- TASK TO CARRY OUT:
From the entries below, copy every line that has the word "computer".

- Pixel coordinate grounding data:
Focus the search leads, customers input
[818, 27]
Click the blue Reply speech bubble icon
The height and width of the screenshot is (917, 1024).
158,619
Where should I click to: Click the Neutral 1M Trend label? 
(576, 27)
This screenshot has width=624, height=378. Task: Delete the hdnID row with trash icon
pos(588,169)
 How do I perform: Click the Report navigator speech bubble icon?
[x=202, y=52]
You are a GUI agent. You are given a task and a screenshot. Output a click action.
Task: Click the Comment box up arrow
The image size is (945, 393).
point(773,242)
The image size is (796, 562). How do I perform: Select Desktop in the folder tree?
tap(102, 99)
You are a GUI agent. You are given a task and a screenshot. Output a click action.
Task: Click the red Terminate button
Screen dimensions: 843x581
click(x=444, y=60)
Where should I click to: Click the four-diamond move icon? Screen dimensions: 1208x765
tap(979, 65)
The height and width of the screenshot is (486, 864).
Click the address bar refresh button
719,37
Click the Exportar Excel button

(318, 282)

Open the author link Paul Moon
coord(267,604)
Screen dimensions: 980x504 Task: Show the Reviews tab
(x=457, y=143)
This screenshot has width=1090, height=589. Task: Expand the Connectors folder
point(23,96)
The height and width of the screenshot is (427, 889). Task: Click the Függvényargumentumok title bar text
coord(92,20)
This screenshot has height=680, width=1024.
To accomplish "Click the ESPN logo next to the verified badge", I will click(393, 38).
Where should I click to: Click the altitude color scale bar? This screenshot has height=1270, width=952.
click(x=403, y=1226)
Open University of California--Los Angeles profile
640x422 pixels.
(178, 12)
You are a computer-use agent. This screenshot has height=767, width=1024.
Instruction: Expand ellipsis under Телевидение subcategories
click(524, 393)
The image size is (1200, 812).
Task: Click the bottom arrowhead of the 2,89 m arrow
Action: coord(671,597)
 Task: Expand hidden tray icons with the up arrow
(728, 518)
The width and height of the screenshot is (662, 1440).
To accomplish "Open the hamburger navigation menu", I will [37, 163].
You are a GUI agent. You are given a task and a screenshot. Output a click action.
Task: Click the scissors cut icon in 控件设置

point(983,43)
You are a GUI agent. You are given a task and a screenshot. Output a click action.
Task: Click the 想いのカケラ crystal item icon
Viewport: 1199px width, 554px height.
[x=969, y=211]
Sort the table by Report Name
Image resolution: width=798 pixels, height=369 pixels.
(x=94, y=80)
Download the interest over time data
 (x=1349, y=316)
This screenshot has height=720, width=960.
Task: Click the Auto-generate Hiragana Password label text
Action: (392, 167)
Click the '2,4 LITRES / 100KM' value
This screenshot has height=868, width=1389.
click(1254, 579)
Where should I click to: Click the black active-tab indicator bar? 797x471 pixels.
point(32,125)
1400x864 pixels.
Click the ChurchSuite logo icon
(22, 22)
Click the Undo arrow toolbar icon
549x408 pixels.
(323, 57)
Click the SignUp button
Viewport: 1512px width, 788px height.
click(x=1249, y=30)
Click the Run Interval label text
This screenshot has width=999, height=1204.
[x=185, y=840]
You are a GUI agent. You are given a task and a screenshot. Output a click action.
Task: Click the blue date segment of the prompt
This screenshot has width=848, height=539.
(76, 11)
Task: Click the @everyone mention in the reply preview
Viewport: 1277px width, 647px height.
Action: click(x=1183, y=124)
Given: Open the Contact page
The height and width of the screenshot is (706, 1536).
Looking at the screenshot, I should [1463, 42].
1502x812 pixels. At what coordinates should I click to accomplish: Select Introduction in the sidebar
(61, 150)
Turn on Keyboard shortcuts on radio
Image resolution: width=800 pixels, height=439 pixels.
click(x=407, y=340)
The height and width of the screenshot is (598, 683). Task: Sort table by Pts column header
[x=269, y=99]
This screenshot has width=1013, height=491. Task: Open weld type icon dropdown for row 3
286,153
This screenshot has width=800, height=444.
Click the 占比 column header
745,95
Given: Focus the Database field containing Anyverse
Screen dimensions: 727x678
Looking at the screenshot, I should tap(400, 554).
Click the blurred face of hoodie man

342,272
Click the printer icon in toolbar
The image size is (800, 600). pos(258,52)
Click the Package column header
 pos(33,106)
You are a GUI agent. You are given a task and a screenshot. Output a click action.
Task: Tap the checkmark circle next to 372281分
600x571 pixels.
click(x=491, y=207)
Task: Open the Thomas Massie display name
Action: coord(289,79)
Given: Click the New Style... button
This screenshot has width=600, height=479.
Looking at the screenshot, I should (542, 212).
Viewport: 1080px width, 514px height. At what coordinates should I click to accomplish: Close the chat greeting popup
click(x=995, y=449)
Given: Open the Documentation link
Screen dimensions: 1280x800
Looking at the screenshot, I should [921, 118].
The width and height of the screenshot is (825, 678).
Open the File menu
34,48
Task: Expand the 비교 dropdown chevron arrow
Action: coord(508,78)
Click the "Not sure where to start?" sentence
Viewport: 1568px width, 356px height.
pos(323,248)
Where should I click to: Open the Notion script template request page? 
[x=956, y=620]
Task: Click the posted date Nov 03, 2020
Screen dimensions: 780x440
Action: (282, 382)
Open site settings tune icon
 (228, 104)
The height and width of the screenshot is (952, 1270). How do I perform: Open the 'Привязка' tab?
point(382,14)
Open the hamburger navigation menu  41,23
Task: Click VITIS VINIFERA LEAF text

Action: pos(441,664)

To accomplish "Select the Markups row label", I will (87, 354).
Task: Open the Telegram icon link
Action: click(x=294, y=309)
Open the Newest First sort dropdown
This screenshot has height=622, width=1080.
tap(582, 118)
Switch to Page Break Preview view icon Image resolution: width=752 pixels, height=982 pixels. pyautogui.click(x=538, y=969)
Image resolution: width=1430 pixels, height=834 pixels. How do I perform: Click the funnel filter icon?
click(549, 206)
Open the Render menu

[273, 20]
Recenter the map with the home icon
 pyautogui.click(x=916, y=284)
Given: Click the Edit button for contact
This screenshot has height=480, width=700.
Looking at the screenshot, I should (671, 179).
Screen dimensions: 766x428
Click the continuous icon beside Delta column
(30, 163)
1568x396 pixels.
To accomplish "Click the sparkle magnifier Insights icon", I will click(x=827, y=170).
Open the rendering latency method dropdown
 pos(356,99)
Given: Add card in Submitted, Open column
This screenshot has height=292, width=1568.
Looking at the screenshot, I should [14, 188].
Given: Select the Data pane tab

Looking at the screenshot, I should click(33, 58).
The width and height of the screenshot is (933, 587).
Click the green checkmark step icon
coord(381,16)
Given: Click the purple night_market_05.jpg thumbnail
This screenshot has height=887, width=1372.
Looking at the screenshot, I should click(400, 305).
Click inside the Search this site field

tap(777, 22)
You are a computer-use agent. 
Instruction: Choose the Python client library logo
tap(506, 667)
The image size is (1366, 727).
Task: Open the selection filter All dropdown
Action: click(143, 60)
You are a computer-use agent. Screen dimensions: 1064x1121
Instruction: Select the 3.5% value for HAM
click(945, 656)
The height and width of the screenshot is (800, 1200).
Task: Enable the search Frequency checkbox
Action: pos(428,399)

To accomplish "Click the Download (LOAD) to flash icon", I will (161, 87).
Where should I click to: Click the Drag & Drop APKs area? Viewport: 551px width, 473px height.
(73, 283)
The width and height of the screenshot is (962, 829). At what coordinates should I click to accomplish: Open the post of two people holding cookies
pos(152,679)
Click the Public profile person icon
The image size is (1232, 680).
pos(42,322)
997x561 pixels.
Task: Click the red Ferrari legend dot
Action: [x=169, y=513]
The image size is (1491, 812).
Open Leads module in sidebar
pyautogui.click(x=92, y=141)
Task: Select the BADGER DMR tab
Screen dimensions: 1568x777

- SOLVED PROBLEM:
You are a computer-use agent. This screenshot has height=767, width=1024.
You are a computer-use agent. 
You are a computer-use agent. Screen dimensions: 1064x1121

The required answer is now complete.